Source kernel commit: 8ba92d43d499f4920af983a7c16e02304dd36932

If the xattr leaf block looks corrupt, return -EFSCORRUPTED to userspace
instead of ASSERTing on debug kernels or running off the end of the
buffer on regular kernels.

Signed-off-by: Darrick J. Wong <darrick.wong@oracle.com>
Reviewed-by: Dave Chinner <dchinner@redhat.com>
Signed-off-by: Eric Sandeen <sandeen@sandeen.net>
---
 libxfs/xfs_attr_leaf.c | 9 ++++++---
 1 file changed, 6 insertions(+), 3 deletions(-)
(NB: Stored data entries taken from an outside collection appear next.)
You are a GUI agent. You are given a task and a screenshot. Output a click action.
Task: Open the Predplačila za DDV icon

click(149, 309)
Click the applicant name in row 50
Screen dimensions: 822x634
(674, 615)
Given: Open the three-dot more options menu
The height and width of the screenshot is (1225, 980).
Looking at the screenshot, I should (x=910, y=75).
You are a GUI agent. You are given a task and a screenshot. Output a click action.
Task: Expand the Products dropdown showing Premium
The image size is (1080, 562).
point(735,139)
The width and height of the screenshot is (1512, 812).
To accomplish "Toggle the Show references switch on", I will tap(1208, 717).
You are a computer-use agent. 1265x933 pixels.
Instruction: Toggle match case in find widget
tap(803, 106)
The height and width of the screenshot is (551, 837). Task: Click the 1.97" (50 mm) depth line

diff --git a/libxfs/xfs_attr_leaf.c b/libxfs/xfs_attr_leaf.c
index 2e8fb13dd..9c11a0c37 100644
--- a/libxfs/xfs_attr_leaf.c
+++ b/libxfs/xfs_attr_leaf.c
@@ -2244,7 +2244,8 @@ xfs_attr3_leaf_lookup_int(
 	leaf = bp->b_addr;
 	xfs_attr3_leaf_hdr_from_disk(args->geo, &ichdr, leaf);
 	entries = xfs_attr3_leaf_entryp(leaf);
-	ASSERT(ichdr.count < args->geo->blksize / 8);
+	if (ichdr.count >= args->geo->blksize / 8)
+		return -EFSCORRUPTED;
 
 	/*
 	 * Binary search.  (note: small blocks will skip this loop)
@@ -2260,8 +2261,10 @@ xfs_attr3_leaf_lookup_int(
 		else
 			break;
 	}
-	ASSERT(probe >= 0 && (!ichdr.count || probe < ichdr.count));
-	ASSERT(span <= 4 || be32_to_cpu(entry->hashval) == hashval);
+	if (!(probe >= 0 && (!ichdr.count || probe < ichdr.count)))
+		return -EFSCORRUPTED;
+	if (!(span <= 4 || be32_to_cpu(entry->hashval) == hashval))
+		return -EFSCORRUPTED;
 
 	/*
 	 * Since we may have duplicate hashval's, find the first matching
-- 
2.47.2